Remuda....where are you????  I miss you!!!!!!


----------



## RemudaOne (Sep 9, 2012)

Hey there, here I am . Was at a dorper sale this weekend. Got outbid on both lots that I was interested in. You know what they say..... Champagne taste. One bred yearling ewe I bid on went for $1250 the other lot was a pen of three bred yearling ewes and they went for $4500 for all three. It's okay though  just means there are some nicer sheep coming my way for less money! I think everything happens for a reason and that it all turns out for the best. 







That IS a lovely hip and bum though, isn't it? Sigh.

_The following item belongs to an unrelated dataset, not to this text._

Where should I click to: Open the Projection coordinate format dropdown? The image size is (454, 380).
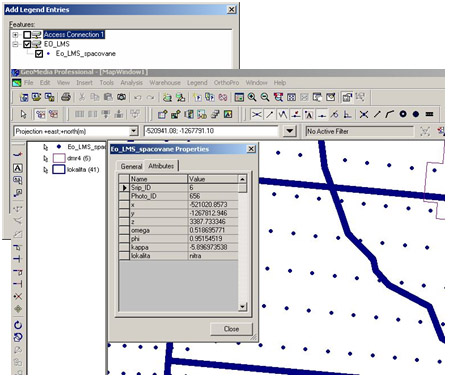(x=133, y=131)
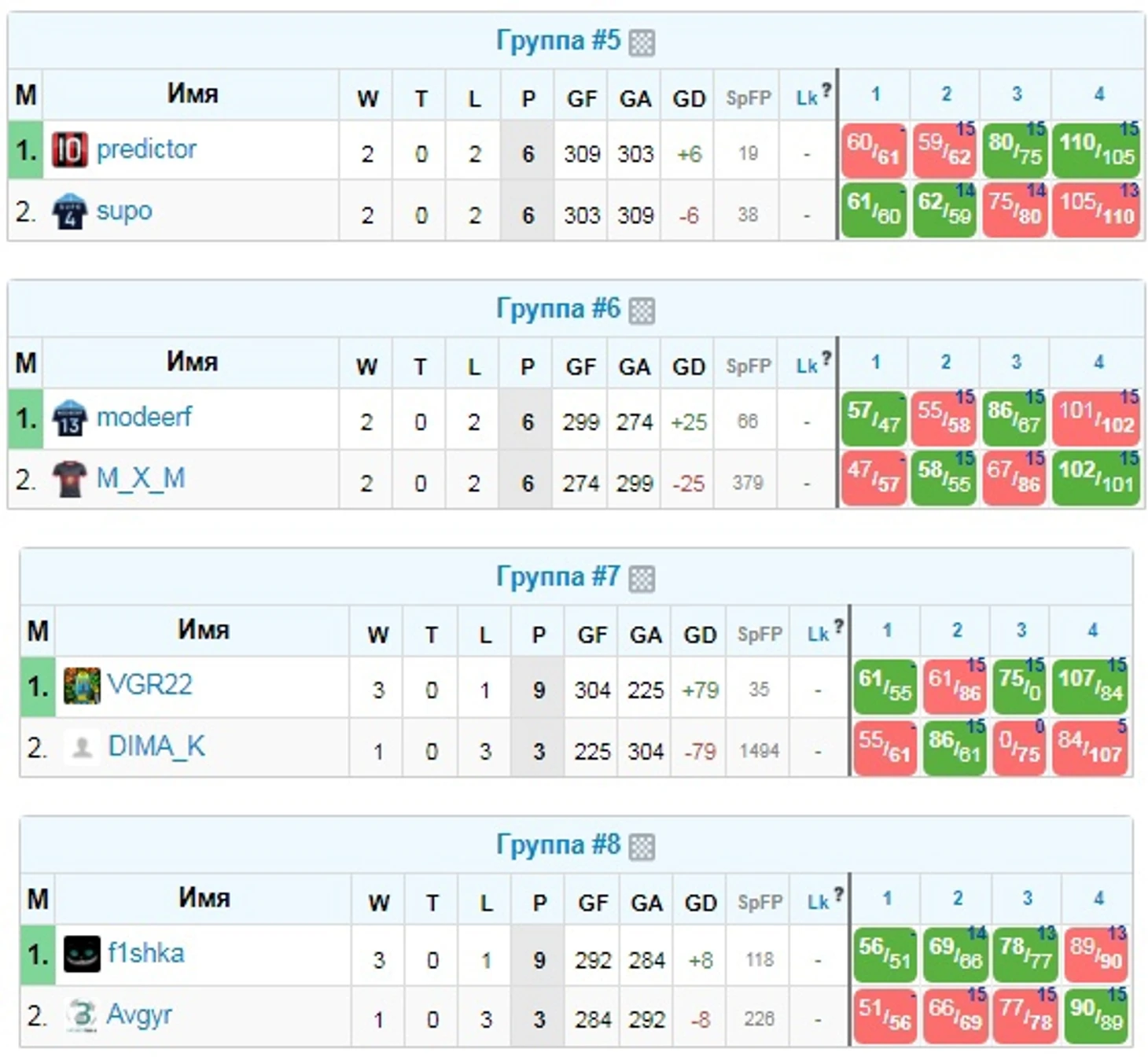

I did my first castration banding today. Going to keep our little ram (soon to be wether) lamb as company for our ram when I cut him out of the flock. I put some bacitracin that we had leftover from some minor surgery on it first and then sprayed it with alu-shield. He was fine, I think it was harder on my husband than the lamb, lol!

I've got another ewe bagging up so we'll be lambing again soon . Hope all is well with you! What's up in your neck of the woods?


----------



## bonbean01 (Sep 9, 2012)

Yay!!!  Good to see your post...was hoping you weren't ill or something.  Sorry about the high prices of those sheep...yup...pretty good looking dorpers!  Hope your next sale goes better.

Doing okay here except to allergies...I've been on here more than usual trying force myself more indoor time while the pollen is so high!  Hard to do though since our heat wave just broke and we have nicer weather...work to do out there and I get antsy staying inside so much.

Have a super week and glad you are okay and didn't get ill or kidnapped


----------